Hydropower has triggered intense discussion and conflict for decades. While debates over individual dams carry great weight for local rivers and communities, they are also the most visible flash points of an even larger underlying global challenge: how can the world provide sufficient electricity to support stable, prosperous societies – including delivering electricity to the one billion people who currently lack access – and do so through energy systems that neither push the climate past safe boundaries nor degrade the natural values of the planet whose climate we seek to maintain?
In short, the world needs to more than double electricity supply by 2050, generated by low-carbon energy systems that do not degrade land and river ecosystems and the values they provide. This is no small task.

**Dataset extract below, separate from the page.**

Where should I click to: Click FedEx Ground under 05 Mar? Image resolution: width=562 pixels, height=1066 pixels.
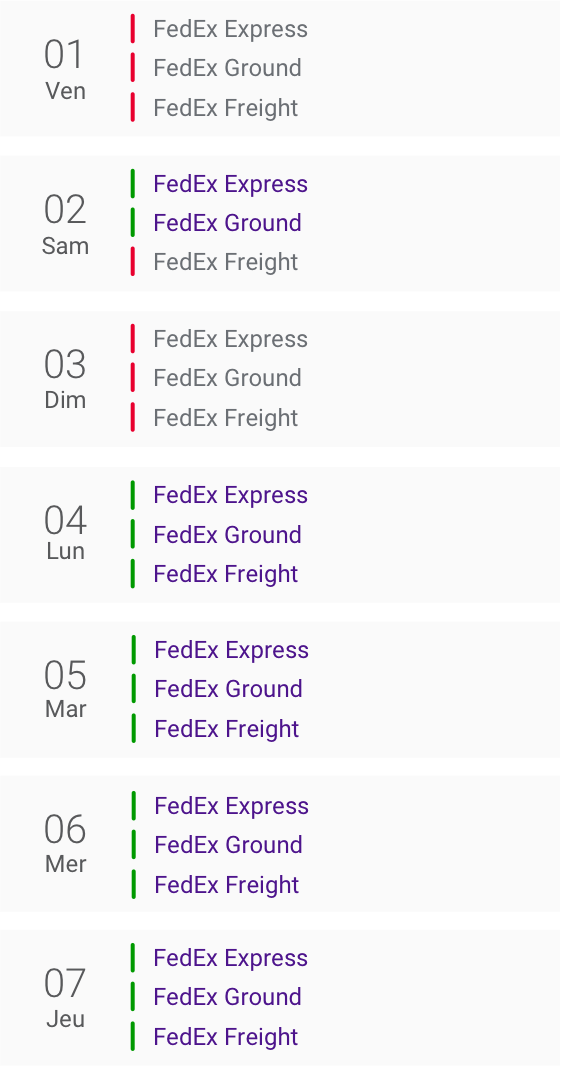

Many countries will look to hydropower. While it is true that some hydropower reservoirs have high emissions of greenhouse gases (particularly shallow reservoirs in the tropics), globally, hydropower is by far the largest source of low-carbon electricity. Even with the anticipated – and urgently needed – massive increases in solar and wind generation, most global projections include a major role for hydropower within the future renewable energy mix. But without careful planning and implementation, the expansion of hydropower poses serious risks to people and nature.
By inundating valleys, blocking rivers and changing flows, hydropower can displace communities and damage river ecosystems that provide food and livelihoods to hundreds of millions of people. These impacts tend to fall disproportionately on low-income, rural communities and indigenous groups. A dramatic expansion of hydropower risks helping to solve the climate crisis at the cost of many of the world’s rivers and what makes them unique and so culturally, socially and economically valuable to so many people.
To successfully navigate through the dilemmas of the energy-climate-nature challenge will require new approaches to hydropower – and energy more broadly. In a report launched this week at the World Hydropower Congress – The Power of Rivers: a business case – I and colleagues at The Nature Conservancy and several partners argue that shifting hydropower planning and management to the system scale must be the foundation of any new approach.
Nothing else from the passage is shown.